My examination of the human face began in 2005.After years of working in the world of things, I begin to fill the empty room with a human face: "Trasformazione di Donna: Eli/Anja". The photomontages are created in the darkroom and are exhibited in large format together with sculptures in a project called: "Message from Next Door" www.messagefromnextdoor.com.
The barely recognizable face of a woman changes its expression as the texture of the background changes – very much akin to how our faces change in different situations. The face remains fragmentary. It seems to emerge or to disappear – much like in our memories.

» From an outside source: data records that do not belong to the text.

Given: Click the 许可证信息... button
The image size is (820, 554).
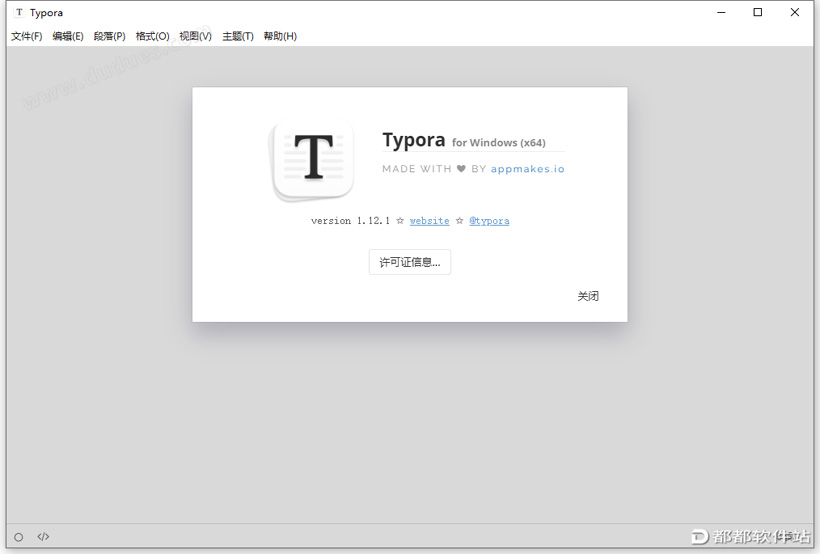Looking at the screenshot, I should pyautogui.click(x=410, y=262).
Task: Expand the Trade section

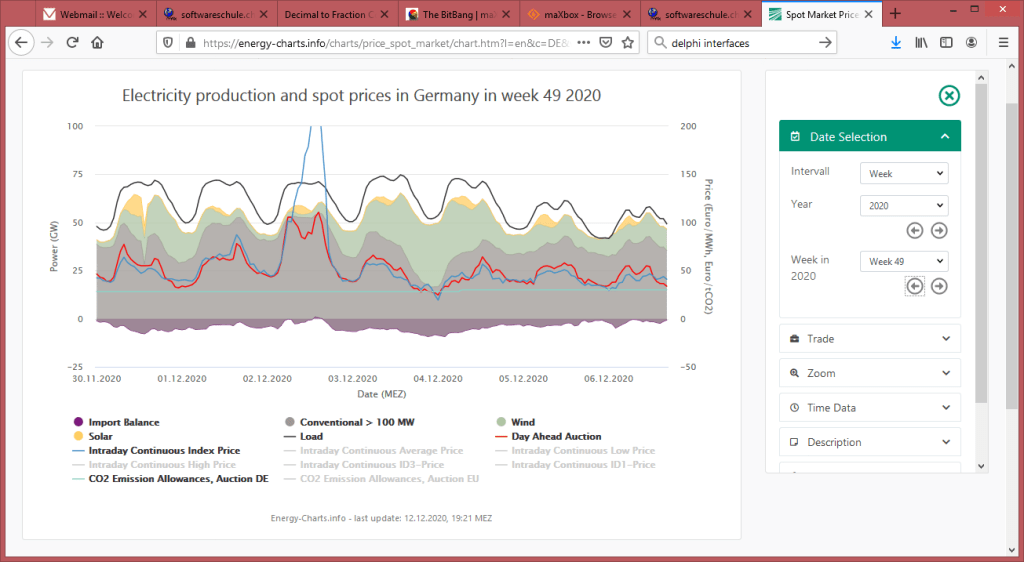Action: [x=869, y=339]
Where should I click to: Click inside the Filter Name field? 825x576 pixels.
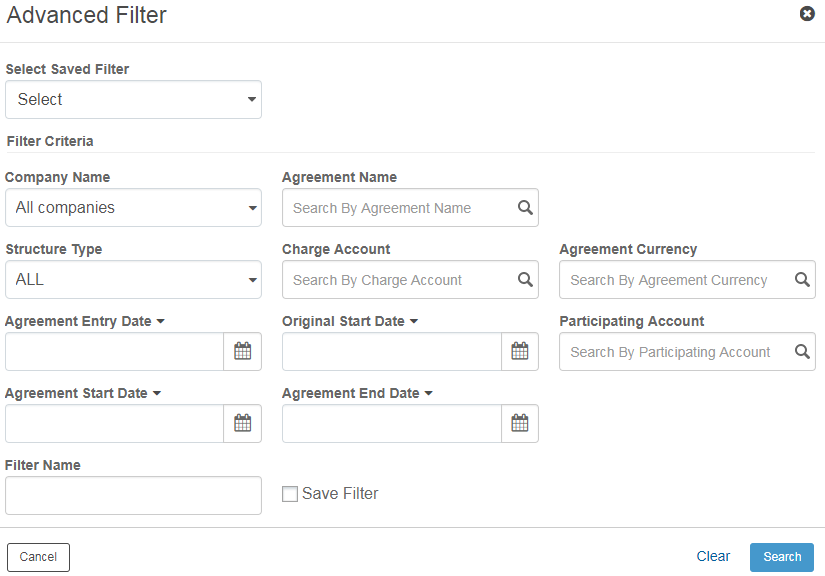coord(133,495)
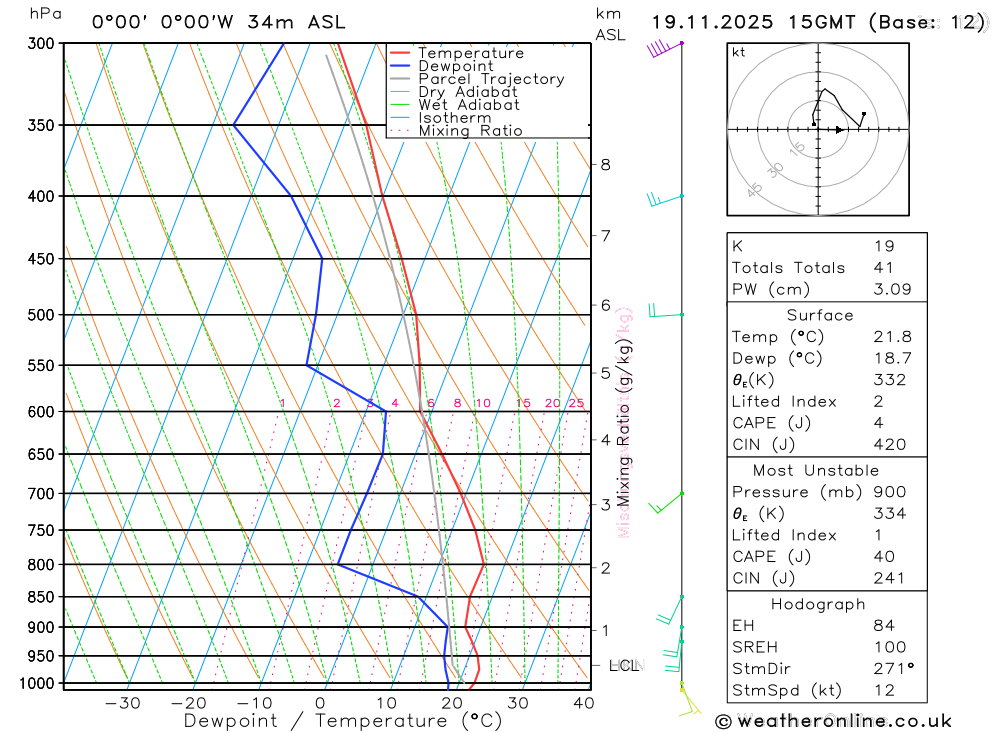
Task: Click the CAPE (J) surface value
Action: (879, 423)
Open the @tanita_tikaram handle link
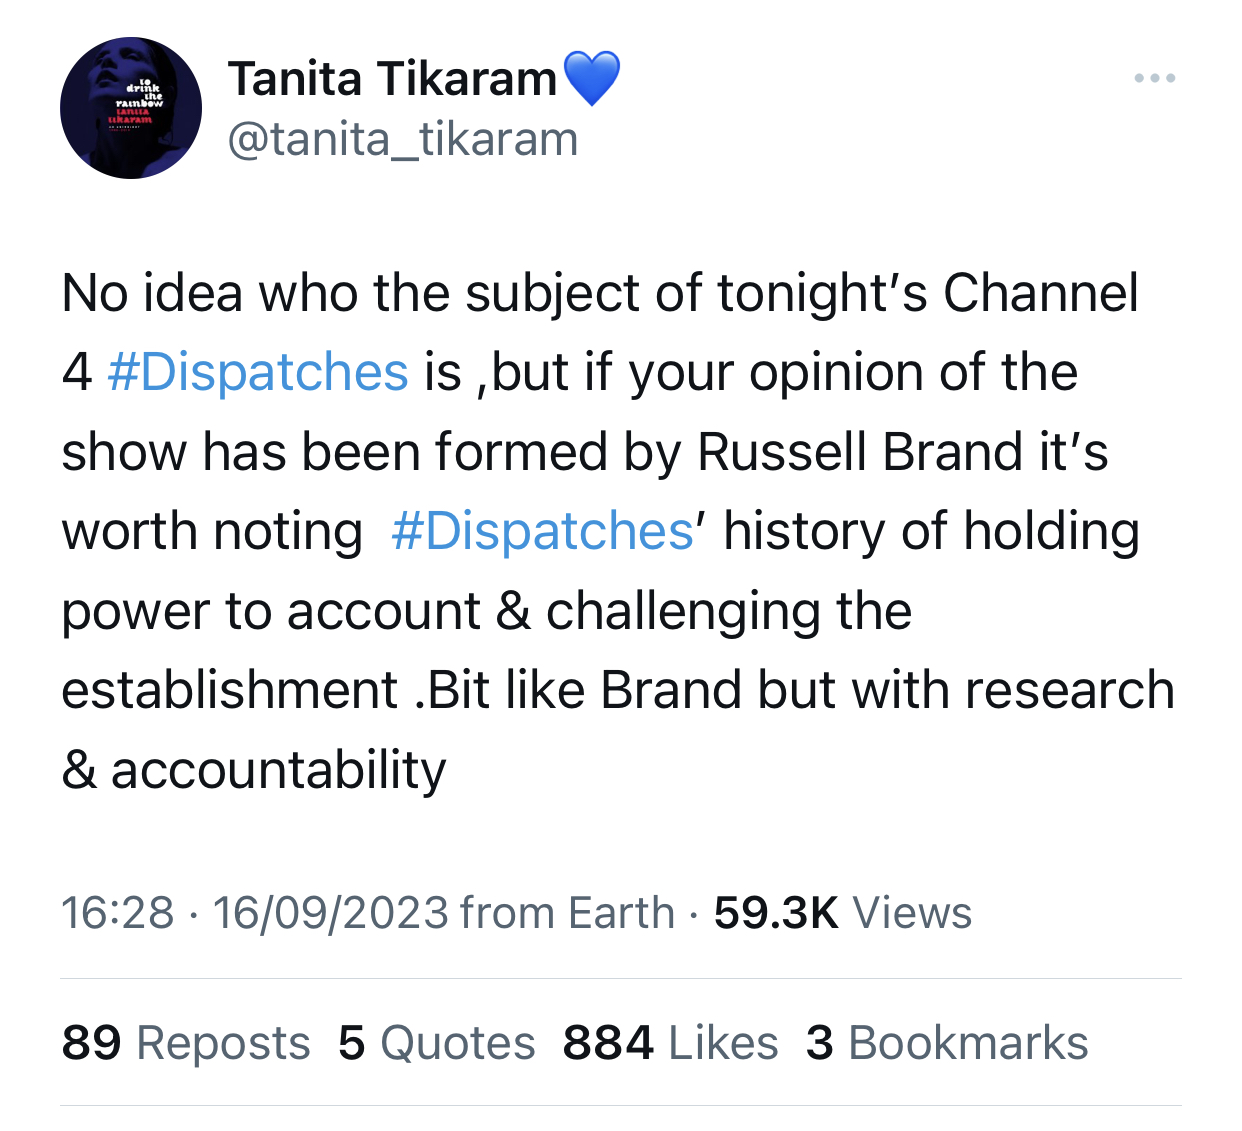This screenshot has height=1131, width=1242. tap(403, 139)
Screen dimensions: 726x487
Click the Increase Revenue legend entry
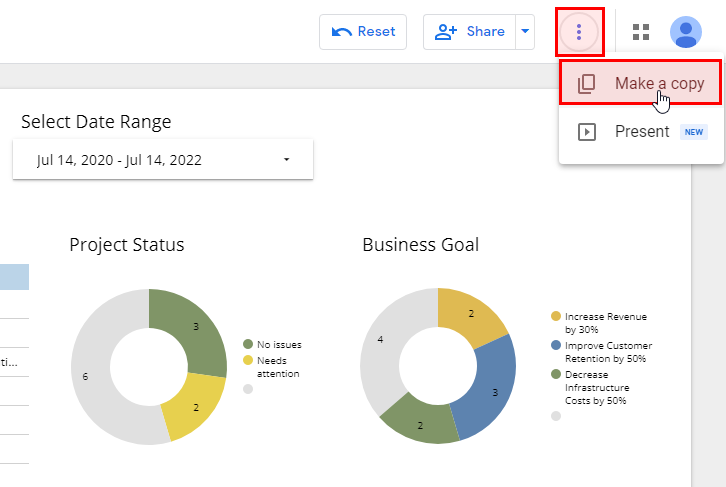click(x=594, y=322)
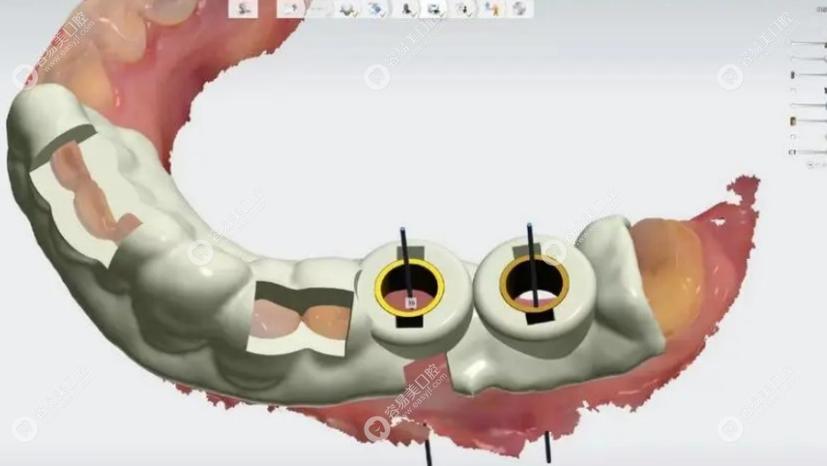Image resolution: width=827 pixels, height=466 pixels.
Task: Click the leftmost icon in the top toolbar
Action: tap(243, 9)
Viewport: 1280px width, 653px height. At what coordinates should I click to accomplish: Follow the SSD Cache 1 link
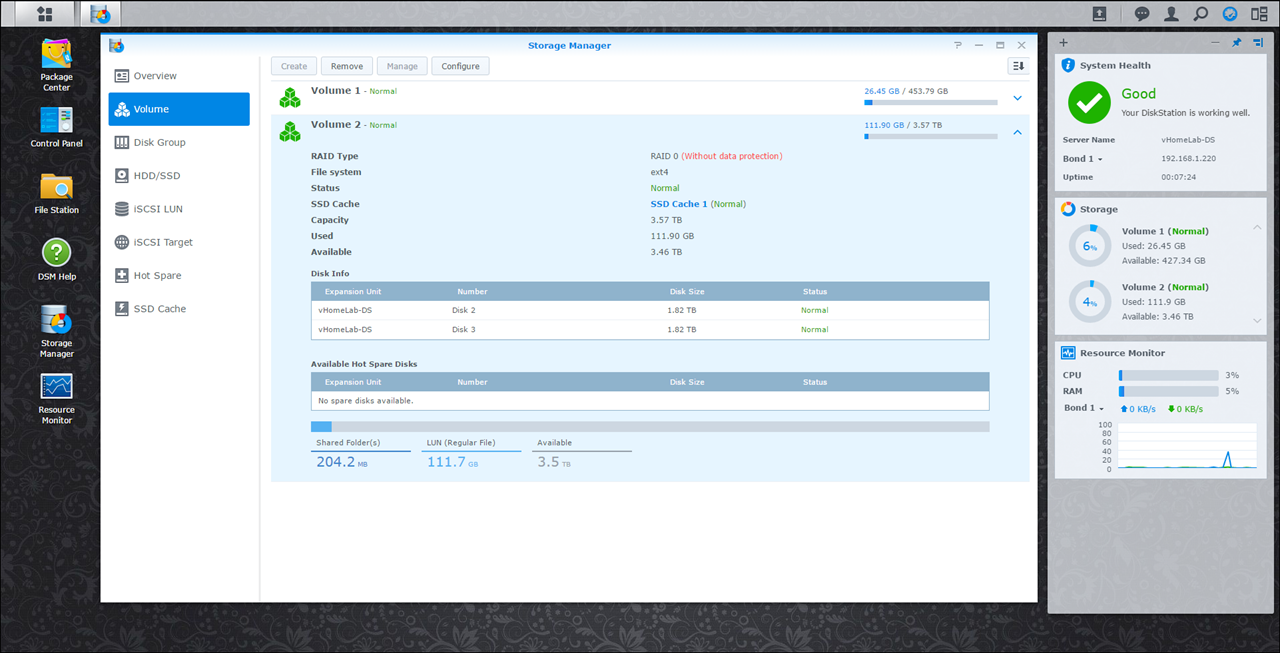coord(678,204)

The work “on the memory” itself began in 2006: I was searching for possibilities of representing the human face as it appears to me in my memories. Memory is not a realistic picture; it is mixture of unfocused fragments, simplifications, dreams and imaginings. How can all this be reproduced with photography? All this is doesn’t exist outside of me. Is there a way to capture reality, which corresponds to the associations of memories?In the following years, I worked on a several series of photographs, which no longer incorporated the technique of photo-montage:

"Short Stories" 2007-2008 is about the play between reality and illusion: through mirroring, distortion and light reflections, relationships between people are created which, in reality, do not exist. The work is printed on aluminum dibond, or Hahnemühle Papier FineArt in the format 75 x 100cm. The series "Irrgarten" and "Watching Fellow Travelers" ( 2008 ) follow in the same vein- reality and illusion are mixed in the photographs. Dream images are created from real situations, our memories create new fantasies from what is seen.

I am currently working on the series, "Flüchtige Begegnung (Fleeting Encounters)": what is left in my memory from a fleeting encounter with a human being- how can this be shown photographically? I spend time in places where people go past me in a great hurry- in Pisa, Hamburg, and Berlin. Important criteria for choosing which photograph to use from the many taken, are its blurredness, the unclear expression of the face, which still leaves much free room for the imagination and emotions.
This work is the most important at the moment and I would like to continue it in various European cities. The completed “fleeting encounters”  are to be shown in small format but in a large quantity as a border or a multiple object.